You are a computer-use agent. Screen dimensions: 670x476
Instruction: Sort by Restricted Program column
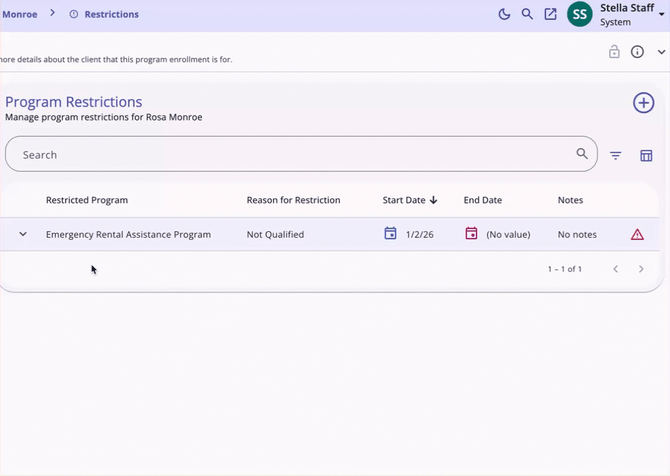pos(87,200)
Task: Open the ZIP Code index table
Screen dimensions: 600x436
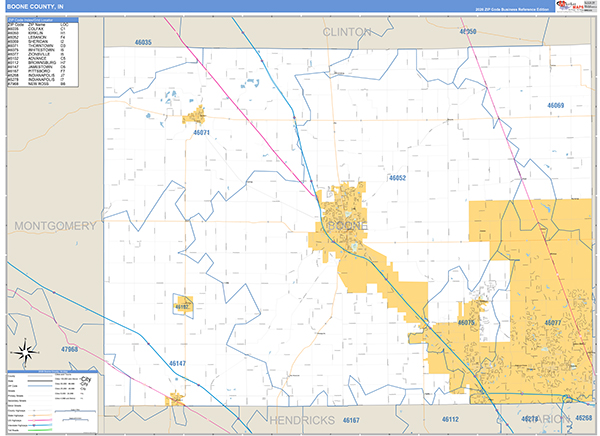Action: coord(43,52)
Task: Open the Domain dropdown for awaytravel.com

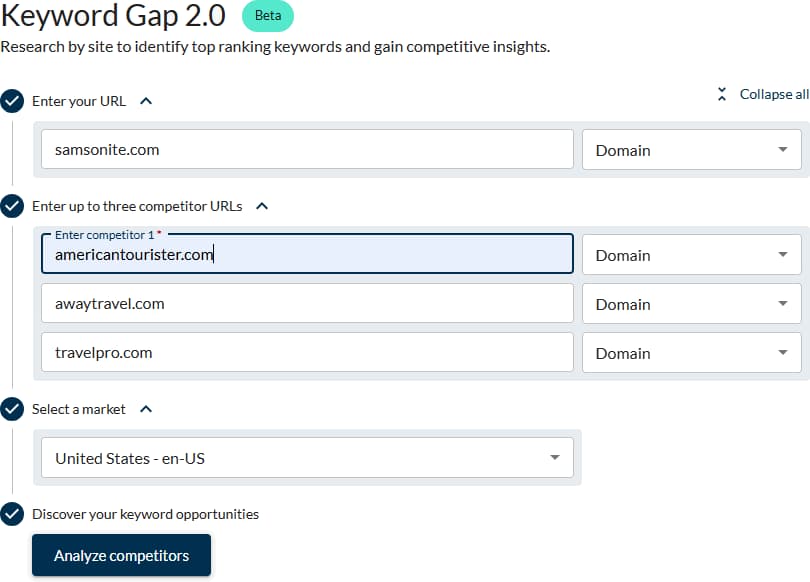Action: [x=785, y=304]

EXERCISE PROMPT — Output the records above as a Markdown table with the columns Row and Line, one numbered row per line, leaving out blank lines. Leave the pictures out of the answer.

PROBLEM SOLUTION —
| Row | Line |
|---|---|
| 1 | You are a computer-use agent. Screen dimensions: 670x476 |
| 2 | Instruction: Sort by Restricted Program column |
| 3 | pos(87,200) |
| 4 | Task: Open the ZIP Code index table |
| 5 | Screen dimensions: 600x436 |
| 6 | Action: coord(43,52) |
| 7 | Task: Open the Domain dropdown for awaytravel.com |
| 8 | Action: [x=785, y=304] |